Serverless: Invalidating a DynamoDB Cache

A cache in front of DynamoDB is boosting performance and saving costs. Especially true for read-intensive and spiky workloads. Why? Please have a look at one of my recent articles: Performance boost and cost savings for DynamoDB.

Caching itself is easy:

  1. Incoming request
  2. Load data from cache
  3. Query database if needed data is not available in cache
  4. Insert data to the cache

But as Phil Karlton said wisely:

There are only two hard things in Computer Science: cache invalidation and naming things.

Probably true. Especially the statement about naming things. But setting up cache invalidation is not that hard when using the following building blocks: ElastiCache, DynamoDB, DynamoDB Streams and Lambda as shown in the following figure.
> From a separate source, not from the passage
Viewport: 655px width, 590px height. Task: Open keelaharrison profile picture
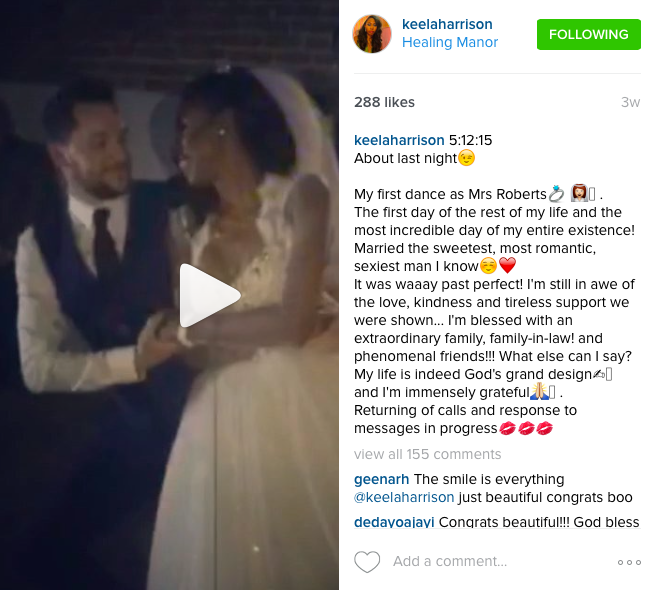(372, 34)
You’ll learn how to implement a Lambda function doing cache invalidation in this article.

DynamoDB with ElastiCache

Combining DynamoDB Streams and Lambda

DynamoDB is publishing events for every change of an item to a DynamoDB Stream if needed. These events are perfectly suited for cache invalidation.

If you are into serverless, today is your lucky day!

  • DynamoDB Streams are integrated with AWS Lambda.
  • Lambda supports VPC which allows access to ElastiCache.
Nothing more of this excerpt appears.